Every year, approximately 200,000 individuals separate from the U.S. military and return to civilian life, adding to the approximately four million Veterans who have served from 2001 to present. Not your grandparent’s GI Bill® from 1944, today’s Post-9/11 GI Bill covers a wide range of post-secondary programs, including the U.S. Department of Veterans Affairs’ (VA) Veterans Employment Through Technology Education Courses (VET TEC) pilot, which helps Veterans upskill for high-technology careers.

In Fall 2021, Accenture surveyed 1,507 individuals who interact with the VA education benefits process to better understand how they use the benefits, and opportunities to increase GI Bill utilization.

What we found

Our research indicated declining utilization of Post-9/11 GI Bill education benefits over the last six years. This data points to new trends in how Service members, Veterans, and their families interact with education benefits and approach education overall, including:

1. Changing mindsets toward education

With increasing flexibility in when and where Veterans want to pursue post-secondary education, they are adopting a lifelong learner mindset, potentially deferring benefits now to reskill later in life. For example, with the passage of the Colmery Act (Forever GI Bill) in 2017, the 15-year limit on using benefits was removed, meaning Veterans can take advantage of benefits on longer timelines. Individuals joining the workforce today also could have multiple career transitions in a shifting digital economy. Accordingly, such changes may be encouraging eligible candidates to defer their benefits usage to reskill later in life.

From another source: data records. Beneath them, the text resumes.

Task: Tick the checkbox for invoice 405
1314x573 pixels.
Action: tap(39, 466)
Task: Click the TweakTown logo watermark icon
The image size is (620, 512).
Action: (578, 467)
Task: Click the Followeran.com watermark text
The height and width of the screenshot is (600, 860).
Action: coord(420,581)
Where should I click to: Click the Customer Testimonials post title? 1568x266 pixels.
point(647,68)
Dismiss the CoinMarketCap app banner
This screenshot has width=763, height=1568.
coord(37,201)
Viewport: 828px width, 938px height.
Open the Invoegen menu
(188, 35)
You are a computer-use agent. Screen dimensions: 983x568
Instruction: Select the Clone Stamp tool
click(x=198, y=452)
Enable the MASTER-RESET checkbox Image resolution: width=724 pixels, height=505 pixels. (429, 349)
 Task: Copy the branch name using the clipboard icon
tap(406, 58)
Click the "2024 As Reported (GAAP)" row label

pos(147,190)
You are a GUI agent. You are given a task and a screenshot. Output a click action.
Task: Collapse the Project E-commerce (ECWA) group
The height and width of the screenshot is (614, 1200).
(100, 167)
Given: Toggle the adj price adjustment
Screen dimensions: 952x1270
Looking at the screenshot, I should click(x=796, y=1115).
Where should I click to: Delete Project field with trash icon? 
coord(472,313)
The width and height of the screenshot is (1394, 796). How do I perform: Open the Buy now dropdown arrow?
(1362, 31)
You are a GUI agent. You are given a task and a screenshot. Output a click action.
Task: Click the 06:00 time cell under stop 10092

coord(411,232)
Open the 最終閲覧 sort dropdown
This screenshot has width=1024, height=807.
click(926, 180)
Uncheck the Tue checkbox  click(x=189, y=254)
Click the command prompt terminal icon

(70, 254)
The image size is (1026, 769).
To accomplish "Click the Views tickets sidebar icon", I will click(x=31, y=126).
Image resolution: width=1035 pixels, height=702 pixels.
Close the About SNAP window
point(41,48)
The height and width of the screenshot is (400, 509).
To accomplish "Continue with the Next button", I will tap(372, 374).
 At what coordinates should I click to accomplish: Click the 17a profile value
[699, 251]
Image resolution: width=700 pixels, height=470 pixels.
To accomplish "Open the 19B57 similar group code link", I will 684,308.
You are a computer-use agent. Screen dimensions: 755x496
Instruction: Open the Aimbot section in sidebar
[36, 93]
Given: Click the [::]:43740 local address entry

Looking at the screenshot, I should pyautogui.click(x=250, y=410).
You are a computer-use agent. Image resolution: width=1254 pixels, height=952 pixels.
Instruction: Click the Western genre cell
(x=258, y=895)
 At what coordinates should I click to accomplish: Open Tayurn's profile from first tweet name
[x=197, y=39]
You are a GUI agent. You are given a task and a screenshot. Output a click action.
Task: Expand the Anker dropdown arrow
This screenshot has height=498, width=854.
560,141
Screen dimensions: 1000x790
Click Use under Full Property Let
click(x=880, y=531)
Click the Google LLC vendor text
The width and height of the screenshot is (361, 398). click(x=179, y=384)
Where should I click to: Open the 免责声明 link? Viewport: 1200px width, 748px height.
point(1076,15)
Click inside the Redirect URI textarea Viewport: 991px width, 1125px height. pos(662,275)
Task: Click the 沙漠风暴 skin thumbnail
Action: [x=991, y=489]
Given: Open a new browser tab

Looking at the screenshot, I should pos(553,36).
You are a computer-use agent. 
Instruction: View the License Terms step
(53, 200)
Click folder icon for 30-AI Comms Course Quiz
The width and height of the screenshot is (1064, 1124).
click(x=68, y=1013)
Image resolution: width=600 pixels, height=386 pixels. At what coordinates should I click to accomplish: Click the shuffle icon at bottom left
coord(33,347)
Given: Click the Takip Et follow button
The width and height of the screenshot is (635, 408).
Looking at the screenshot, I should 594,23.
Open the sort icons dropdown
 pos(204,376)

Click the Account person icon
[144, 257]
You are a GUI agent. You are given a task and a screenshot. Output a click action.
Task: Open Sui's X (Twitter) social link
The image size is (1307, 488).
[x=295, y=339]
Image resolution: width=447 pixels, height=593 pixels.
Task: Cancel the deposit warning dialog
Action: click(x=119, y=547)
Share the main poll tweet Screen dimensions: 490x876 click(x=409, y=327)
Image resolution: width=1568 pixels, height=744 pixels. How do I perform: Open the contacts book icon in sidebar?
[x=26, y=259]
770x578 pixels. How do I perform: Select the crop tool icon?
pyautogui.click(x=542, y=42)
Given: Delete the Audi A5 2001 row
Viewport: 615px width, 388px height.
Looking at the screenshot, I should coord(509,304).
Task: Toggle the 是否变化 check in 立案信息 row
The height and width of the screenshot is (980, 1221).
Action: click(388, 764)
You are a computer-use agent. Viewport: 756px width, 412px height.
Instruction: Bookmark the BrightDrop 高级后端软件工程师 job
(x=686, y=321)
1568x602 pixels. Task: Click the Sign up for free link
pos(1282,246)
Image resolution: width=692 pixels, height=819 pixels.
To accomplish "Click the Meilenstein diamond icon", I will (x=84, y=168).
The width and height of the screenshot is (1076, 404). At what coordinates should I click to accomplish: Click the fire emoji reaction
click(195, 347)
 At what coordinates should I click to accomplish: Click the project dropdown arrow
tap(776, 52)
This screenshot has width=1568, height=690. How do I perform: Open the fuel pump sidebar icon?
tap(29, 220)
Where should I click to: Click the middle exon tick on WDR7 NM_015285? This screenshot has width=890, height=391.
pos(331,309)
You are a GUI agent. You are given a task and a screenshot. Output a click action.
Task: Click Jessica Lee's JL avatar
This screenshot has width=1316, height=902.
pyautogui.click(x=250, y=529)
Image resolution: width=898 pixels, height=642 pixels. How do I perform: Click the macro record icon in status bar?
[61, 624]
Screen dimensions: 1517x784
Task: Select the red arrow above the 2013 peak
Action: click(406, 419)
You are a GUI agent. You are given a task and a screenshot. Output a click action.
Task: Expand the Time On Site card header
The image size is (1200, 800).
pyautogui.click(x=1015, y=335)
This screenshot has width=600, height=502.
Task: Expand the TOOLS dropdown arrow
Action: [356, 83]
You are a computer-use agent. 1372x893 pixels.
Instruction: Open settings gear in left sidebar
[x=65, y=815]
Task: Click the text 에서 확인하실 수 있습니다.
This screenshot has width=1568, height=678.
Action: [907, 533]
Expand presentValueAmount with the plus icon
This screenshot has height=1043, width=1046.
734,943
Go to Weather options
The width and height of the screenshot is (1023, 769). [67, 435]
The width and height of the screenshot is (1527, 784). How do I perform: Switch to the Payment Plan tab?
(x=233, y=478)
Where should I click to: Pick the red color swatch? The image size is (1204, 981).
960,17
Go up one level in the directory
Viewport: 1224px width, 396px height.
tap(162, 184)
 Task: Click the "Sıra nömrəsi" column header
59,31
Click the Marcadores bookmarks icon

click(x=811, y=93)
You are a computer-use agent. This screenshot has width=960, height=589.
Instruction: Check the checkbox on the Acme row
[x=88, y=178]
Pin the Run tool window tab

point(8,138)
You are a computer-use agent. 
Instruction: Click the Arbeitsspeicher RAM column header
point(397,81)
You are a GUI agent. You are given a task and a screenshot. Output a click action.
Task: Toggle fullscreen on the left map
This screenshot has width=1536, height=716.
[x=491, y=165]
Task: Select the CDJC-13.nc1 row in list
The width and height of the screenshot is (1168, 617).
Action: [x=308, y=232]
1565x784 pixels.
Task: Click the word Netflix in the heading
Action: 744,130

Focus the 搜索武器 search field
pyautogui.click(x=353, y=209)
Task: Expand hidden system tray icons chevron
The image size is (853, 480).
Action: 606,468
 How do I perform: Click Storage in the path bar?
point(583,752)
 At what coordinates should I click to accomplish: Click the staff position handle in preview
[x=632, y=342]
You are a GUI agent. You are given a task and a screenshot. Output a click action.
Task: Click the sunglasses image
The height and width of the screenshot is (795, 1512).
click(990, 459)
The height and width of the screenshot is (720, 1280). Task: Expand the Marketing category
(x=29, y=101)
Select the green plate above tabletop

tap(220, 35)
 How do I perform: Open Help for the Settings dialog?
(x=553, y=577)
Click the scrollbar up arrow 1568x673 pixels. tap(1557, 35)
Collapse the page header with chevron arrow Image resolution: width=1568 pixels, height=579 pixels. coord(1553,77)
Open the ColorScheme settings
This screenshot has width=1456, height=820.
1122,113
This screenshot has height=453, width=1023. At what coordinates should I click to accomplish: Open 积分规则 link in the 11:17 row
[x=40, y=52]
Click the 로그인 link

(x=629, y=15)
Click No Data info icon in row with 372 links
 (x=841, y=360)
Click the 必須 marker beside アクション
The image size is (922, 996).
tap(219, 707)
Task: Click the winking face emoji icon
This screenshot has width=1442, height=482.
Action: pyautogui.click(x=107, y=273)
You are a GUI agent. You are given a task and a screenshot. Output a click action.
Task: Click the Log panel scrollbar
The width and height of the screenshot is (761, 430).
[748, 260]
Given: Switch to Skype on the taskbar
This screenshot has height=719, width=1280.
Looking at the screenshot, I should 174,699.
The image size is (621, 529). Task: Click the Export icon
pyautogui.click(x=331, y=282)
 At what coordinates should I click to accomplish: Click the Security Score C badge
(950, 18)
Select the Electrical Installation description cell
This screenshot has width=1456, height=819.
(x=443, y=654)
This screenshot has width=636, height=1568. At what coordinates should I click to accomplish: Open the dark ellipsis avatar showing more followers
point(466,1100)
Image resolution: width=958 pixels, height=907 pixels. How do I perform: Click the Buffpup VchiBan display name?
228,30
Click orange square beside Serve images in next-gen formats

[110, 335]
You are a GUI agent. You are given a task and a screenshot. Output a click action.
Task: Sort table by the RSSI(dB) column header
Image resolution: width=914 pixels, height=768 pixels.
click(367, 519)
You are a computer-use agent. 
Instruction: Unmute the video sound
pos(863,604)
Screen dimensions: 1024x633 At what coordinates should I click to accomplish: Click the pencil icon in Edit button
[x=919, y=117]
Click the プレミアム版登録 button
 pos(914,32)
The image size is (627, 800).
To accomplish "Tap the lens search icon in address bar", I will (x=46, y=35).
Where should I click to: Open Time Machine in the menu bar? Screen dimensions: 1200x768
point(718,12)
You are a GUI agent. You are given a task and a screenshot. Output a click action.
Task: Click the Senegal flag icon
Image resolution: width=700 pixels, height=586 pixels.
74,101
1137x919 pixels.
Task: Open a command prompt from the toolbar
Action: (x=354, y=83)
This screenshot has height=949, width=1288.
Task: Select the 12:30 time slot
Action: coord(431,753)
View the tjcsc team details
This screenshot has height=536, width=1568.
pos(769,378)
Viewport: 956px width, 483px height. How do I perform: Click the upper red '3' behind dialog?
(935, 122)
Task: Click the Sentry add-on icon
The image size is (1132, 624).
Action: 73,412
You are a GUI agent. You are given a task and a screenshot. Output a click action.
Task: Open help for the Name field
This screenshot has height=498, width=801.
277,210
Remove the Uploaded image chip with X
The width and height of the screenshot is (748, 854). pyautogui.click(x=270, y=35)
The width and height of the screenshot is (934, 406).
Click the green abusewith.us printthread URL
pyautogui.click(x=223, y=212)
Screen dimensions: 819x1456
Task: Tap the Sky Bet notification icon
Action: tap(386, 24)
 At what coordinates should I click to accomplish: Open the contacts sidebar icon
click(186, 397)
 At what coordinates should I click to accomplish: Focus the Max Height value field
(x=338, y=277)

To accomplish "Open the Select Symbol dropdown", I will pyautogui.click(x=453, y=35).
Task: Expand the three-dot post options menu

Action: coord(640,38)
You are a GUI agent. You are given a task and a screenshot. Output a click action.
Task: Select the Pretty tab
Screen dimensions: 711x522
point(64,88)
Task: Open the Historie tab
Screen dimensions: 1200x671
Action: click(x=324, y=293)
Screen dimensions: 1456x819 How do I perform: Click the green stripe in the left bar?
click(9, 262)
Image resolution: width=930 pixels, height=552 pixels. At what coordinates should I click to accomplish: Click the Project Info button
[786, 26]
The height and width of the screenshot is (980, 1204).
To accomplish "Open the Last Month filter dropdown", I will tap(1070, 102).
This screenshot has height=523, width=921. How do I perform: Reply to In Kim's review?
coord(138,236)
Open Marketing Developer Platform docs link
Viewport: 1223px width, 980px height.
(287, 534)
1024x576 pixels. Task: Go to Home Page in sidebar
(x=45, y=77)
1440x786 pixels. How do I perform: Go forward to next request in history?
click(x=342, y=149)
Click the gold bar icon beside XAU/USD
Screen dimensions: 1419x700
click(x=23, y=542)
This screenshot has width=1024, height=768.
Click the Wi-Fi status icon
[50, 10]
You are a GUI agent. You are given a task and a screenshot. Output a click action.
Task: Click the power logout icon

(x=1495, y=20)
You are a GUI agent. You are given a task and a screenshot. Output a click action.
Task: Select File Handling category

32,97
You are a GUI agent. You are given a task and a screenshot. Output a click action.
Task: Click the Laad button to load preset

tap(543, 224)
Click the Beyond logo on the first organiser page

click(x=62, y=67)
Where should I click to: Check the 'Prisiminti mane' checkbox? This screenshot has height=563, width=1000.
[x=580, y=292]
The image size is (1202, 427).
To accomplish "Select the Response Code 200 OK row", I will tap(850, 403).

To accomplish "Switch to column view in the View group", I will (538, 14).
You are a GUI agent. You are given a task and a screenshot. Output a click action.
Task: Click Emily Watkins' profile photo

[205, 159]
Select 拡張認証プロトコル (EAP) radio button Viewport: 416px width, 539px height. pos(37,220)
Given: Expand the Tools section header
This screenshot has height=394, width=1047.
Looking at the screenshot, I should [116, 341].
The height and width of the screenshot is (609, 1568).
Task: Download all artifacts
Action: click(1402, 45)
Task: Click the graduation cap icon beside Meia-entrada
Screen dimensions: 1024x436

We are also seeing an increasing number of transfers of educational benefits to children or spouses. Overall, we found that 7% of respondents joined the military first and foremost to obtain an education benefit which they could transfer to a family member (an equal number identified obtaining the benefit for themselves). However, our findings point to a much higher rate of transfers presently happening and forecasting into the near future. Nearly one in five (19%) of all Fiscal Year 2020 beneficiaries were family members who received full or partial transfer of eligibility, and 32% of eligible Active-Duty Service members (separating in the next 5 years) plan to transfer some or all of their benefit.

2. Industry shifts

Veterans are increasingly joining industries which may reward work and military experience as much as a credential. For this reason, some Veterans are opting for certificate programs, such as those offered through VET TEC, or Non-College Degree programs that help them secure a job in a specific field.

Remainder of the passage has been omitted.